Requirement – Output every one of the rows below, copying each line without any change.

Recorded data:
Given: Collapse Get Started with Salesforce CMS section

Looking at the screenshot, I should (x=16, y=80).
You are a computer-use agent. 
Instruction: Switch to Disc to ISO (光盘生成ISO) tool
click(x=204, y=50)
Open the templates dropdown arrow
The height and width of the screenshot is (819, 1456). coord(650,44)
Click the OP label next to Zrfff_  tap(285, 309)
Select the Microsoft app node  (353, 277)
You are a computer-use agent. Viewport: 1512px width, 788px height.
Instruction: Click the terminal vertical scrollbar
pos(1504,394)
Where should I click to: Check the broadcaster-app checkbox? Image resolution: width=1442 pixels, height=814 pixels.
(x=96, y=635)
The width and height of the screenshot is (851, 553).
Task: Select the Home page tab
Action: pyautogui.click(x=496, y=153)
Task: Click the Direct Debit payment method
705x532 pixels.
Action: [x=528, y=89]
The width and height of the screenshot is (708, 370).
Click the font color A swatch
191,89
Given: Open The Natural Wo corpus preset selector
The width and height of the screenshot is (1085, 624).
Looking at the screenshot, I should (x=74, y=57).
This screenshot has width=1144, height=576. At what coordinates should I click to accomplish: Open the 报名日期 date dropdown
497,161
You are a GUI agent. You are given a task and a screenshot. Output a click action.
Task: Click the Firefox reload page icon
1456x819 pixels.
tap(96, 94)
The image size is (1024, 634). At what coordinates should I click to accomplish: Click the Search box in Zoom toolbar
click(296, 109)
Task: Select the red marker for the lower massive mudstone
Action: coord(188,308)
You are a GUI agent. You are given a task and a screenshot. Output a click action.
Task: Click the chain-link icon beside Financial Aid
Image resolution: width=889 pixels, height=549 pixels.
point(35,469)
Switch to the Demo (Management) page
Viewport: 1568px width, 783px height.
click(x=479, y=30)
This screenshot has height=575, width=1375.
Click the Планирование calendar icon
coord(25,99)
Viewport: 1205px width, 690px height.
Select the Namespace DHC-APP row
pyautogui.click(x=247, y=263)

Exercise solution –
Given: Collapse Get Started with Salesforce CMS section

Looking at the screenshot, I should (x=16, y=80).
You are a computer-use agent. 
Instruction: Switch to Disc to ISO (光盘生成ISO) tool
click(x=204, y=50)
Open the templates dropdown arrow
The height and width of the screenshot is (819, 1456). coord(650,44)
Click the OP label next to Zrfff_  tap(285, 309)
Select the Microsoft app node  (353, 277)
You are a computer-use agent. Viewport: 1512px width, 788px height.
Instruction: Click the terminal vertical scrollbar
pos(1504,394)
Where should I click to: Check the broadcaster-app checkbox? Image resolution: width=1442 pixels, height=814 pixels.
(x=96, y=635)
The width and height of the screenshot is (851, 553).
Task: Select the Home page tab
Action: pyautogui.click(x=496, y=153)
Task: Click the Direct Debit payment method
705x532 pixels.
Action: [x=528, y=89]
The width and height of the screenshot is (708, 370).
Click the font color A swatch
191,89
Given: Open The Natural Wo corpus preset selector
The width and height of the screenshot is (1085, 624).
Looking at the screenshot, I should (x=74, y=57).
This screenshot has width=1144, height=576. At what coordinates should I click to accomplish: Open the 报名日期 date dropdown
497,161
You are a GUI agent. You are given a task and a screenshot. Output a click action.
Task: Click the Firefox reload page icon
1456x819 pixels.
tap(96, 94)
The image size is (1024, 634). At what coordinates should I click to accomplish: Click the Search box in Zoom toolbar
click(296, 109)
Task: Select the red marker for the lower massive mudstone
Action: coord(188,308)
You are a GUI agent. You are given a task and a screenshot. Output a click action.
Task: Click the chain-link icon beside Financial Aid
Image resolution: width=889 pixels, height=549 pixels.
point(35,469)
Switch to the Demo (Management) page
Viewport: 1568px width, 783px height.
click(x=479, y=30)
This screenshot has height=575, width=1375.
Click the Планирование calendar icon
coord(25,99)
Viewport: 1205px width, 690px height.
Select the Namespace DHC-APP row
pyautogui.click(x=247, y=263)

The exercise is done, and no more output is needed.